The digitized items from this collection consist primarily of diaries, letters, and family papers dating from 1800-1980 belonging to Hazel Beamer Cutler, a dancer on Broadway who performed in the Ziegfeld Follies in the 1920s, and who resided in Thomasville, Georgia throughout much of her life. Included in the materials is genealogical research on the Quarterman and Baker families, pioneers of South Georgia; correspondence with visual artists Dora Wheeler Keith and Ben Ali Haggin, III, and Vermont banker Henry Miles Cutler. There is also some information about Candace Wheeler, founder of the American Decorative Arts movement. 

These materials are useful to researchers looking into the history of American illustrator, portrait artist, and muralist Dora Wheeler Keith (1856-1940), who was Hazel Beamer Cutler’s guardian in New York City; and portrait painter and stage designer Ben Ali Haggin, III (1882-1951). Some materials in the collection refer to Candace Wheeler (1827-1923), Dora Wheeler Keith’s mother, who founded the Society of Decorative Arts in 1877 and was associated with the Colonial Revival, Aesthetic Movement, and the Arts and Crafts Movement throughout her long career.
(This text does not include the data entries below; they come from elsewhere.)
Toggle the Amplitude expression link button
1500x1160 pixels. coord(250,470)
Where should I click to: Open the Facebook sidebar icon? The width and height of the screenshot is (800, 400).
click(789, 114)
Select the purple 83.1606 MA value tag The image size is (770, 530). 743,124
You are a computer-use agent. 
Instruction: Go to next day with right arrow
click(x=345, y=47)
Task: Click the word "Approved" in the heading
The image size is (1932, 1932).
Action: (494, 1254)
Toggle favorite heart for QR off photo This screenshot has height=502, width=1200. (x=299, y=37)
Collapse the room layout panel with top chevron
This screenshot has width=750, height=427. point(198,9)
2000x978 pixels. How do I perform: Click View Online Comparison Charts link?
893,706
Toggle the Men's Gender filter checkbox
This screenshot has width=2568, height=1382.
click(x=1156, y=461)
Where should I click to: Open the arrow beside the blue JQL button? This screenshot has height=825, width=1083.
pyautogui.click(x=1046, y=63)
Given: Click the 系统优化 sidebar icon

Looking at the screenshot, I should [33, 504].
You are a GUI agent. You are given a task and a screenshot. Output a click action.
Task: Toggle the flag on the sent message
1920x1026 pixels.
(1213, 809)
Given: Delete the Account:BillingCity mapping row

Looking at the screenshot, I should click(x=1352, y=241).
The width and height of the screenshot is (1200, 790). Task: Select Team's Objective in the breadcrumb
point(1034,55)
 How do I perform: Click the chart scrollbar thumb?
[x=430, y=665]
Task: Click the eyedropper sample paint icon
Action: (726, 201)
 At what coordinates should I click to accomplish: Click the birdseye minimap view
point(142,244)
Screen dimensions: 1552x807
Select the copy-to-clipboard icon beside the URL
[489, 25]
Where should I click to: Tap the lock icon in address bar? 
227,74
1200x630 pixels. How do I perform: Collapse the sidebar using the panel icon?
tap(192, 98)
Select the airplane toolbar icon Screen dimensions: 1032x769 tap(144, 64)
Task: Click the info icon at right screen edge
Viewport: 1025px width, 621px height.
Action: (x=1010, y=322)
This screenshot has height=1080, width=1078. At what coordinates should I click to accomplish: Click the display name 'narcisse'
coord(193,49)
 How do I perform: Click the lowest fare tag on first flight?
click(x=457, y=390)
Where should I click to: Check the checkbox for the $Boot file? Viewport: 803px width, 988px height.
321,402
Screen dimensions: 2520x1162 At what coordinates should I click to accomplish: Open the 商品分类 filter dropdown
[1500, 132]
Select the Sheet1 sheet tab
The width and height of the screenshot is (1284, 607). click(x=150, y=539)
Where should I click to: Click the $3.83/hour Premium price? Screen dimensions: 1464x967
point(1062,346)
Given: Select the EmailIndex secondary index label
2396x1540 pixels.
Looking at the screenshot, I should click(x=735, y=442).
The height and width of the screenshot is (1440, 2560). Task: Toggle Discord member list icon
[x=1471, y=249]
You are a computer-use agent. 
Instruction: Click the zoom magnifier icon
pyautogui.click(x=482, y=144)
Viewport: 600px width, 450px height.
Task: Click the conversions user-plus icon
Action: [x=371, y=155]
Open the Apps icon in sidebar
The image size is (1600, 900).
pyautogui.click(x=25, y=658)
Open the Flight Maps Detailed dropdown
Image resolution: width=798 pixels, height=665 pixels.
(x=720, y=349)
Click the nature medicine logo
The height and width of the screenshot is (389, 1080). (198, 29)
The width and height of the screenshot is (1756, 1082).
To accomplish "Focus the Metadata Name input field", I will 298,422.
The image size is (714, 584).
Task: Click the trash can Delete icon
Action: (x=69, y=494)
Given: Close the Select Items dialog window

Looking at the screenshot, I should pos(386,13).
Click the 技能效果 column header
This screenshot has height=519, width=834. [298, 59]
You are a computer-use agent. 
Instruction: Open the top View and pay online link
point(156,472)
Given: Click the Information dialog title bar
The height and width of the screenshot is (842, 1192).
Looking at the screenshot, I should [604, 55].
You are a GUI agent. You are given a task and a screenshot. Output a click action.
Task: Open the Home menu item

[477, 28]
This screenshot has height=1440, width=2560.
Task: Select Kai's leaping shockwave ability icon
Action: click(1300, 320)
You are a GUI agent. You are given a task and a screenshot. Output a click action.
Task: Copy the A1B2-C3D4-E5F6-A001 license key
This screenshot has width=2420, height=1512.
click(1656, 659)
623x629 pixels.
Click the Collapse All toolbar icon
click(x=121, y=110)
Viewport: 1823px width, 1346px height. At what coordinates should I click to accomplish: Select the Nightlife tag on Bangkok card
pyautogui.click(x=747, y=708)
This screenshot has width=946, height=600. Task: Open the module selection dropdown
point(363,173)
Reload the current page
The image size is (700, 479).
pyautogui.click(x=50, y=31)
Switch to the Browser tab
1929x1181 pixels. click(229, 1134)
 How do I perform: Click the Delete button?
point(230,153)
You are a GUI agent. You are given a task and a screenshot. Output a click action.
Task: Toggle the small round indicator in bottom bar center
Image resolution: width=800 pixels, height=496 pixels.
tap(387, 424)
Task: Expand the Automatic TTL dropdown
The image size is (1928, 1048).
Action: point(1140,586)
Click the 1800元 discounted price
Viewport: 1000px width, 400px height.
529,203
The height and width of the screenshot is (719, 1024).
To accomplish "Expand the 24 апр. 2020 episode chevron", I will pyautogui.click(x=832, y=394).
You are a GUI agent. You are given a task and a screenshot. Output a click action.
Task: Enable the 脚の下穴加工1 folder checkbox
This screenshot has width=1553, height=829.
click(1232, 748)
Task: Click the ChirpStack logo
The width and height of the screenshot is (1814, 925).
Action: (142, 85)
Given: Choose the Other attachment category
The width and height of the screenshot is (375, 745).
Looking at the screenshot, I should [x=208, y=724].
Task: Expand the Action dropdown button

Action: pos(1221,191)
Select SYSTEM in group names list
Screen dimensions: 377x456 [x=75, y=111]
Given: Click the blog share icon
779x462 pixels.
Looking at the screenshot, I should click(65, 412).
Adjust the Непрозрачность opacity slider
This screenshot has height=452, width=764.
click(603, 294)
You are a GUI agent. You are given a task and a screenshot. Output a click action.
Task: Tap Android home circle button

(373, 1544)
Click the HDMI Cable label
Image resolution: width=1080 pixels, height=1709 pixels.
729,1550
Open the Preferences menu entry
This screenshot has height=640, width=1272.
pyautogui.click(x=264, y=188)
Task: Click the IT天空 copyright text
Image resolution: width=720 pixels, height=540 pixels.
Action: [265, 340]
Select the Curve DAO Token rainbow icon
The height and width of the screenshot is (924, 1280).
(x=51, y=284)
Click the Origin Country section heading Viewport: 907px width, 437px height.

The Thomasville Baker and Beamer families developed a friendship with the New York Wheelers and Keiths while the Wheelers vacationed in Thomasville, Georgia during the Resort Era of 1875-1905. These items will shed light into the early twentieth century happenings within the field of decorative arts as well as the artistic work of Ben Ali Haggin, III and Dora Wheeler Keith. The Georgia-related materials on the Quarterman, Baker, Mallard, and Schaffer families collected by Hazel Beamer Cutler’s aunt, Sallie Baker (1862-1953), a Thomasville, Georgia educator, will be useful to genealogists. Hazel Beamer Cutler’s diaries provide a rich history of life in New York City and Thomasville, Georgia during the 1920s.

Anne McCudden, executive director of the Thomasville History Center, notes:  “Having these items digitized will allow our staff and outside researchers to more fully engage with the collection. Currently, we only have a cursory knowledge of the content. Being able to access the collection (specifically the diaries) will allow interested parties to see into the daily life and of Hazel Beamer [Cutler] while she was living in New York City in the early 1920s…This collection also documents her time spent with Ben Ali Haggin III, who was from a prominent Kentucky family of artists and authors.”

About the Thomasville History Center

The Thomasville History Center is a non-profit community organization dedicated to ensuring that the appreciation of Thomasville’s unique history remains an intrinsic and unbroken thread connecting the past and future through settings that advance the town’s story. The History Center is supported by approximately 300 personal and business members, hosts approximately 3,000 visitors each year, and engages another 2,000 through community outreach.  Nearly twenty percent of the Thomasville History Center’s audience are students and teachers. Visit the Thomasville History Center at https://www.thomasvillehistory.org/.

About the Digital Library of Georgia

Based at the University of Georgia Libraries, the Digital Library of Georgia https://dlg.usg.edu/   is a GALILEO initiative that collaborates with Georgia’s libraries, archives, museums and other institutions of education and culture to provide access to key information resources on Georgia history, culture, and life. This primary mission is accomplished through the ongoing development, maintenance and preservation of digital collections and online digital library resources.  DLG also serves as Georgia’s service hub for the Digital Public Library of America and as the home of the Georgia Newspaper Project, the state’s historic newspaper microfilming project.